3. Develop a Simulation Model: Create a simulation model that incorporates the various factors influencing access to maternal health, such as vaccine availability, healthcare infrastructure, socioeconomic factors, and healthcare provider training. The model should be based on evidence-based research and validated by experts in the field.

4. Input Data and Parameters: Input the baseline data and parameters into the simulation model. This includes data on vaccine availability, healthcare infrastructure, socioeconomic factors, and the impact of the recommended interventions.

5. Run Simulations: Run multiple simulations using different scenarios and assumptions to assess the potential impact of the recommended interventions on improving access to maternal health. This can include varying levels of vaccine education and awareness, improvements in vaccine availability and accessibility, and changes in socioeconomic factors.

6. Analyze Results: Analyze the results of the simulations to determine the potential impact of the recommended interventions on improving access to maternal health. This can include measuring changes in vaccine coverage rates, reduction in delayed vaccination rates, and improvements in overall maternal health outcomes.
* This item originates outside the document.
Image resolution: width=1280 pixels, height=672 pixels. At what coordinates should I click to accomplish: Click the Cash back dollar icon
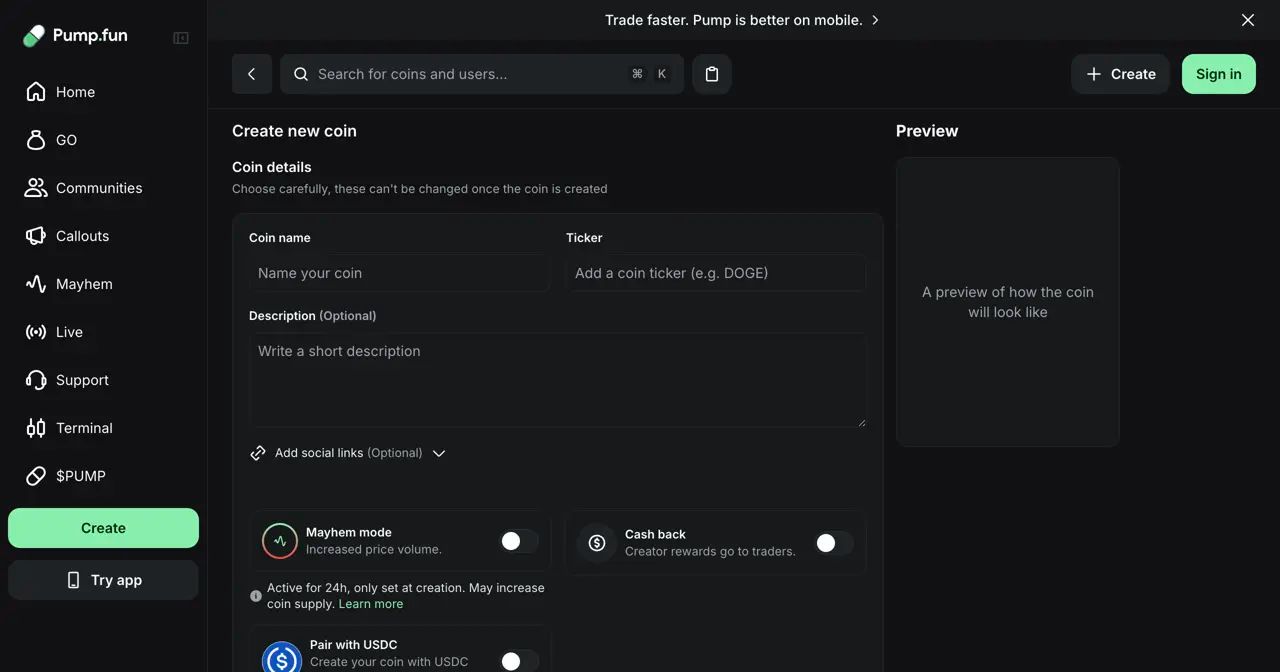tap(597, 543)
7. Refine and Iterate: Based on the results of the simulations, refine and iterate the simulation model and interventions to optimize their impact on improving access to maternal health. This may involve adjusting parameters, incorporating additional factors, or exploring alternative interventions.

8. Communicate Findings: Communicate the findings of the simulation study to relevant stakeholders, such as policymakers, healthcare providers, and community leaders. This can help inform decision-making and guide the implementation of interventions to improve access to maternal health.

It is important to note that the methodology described above is a general framework and may need to be adapted based on the specific context and resources available for the simulation study.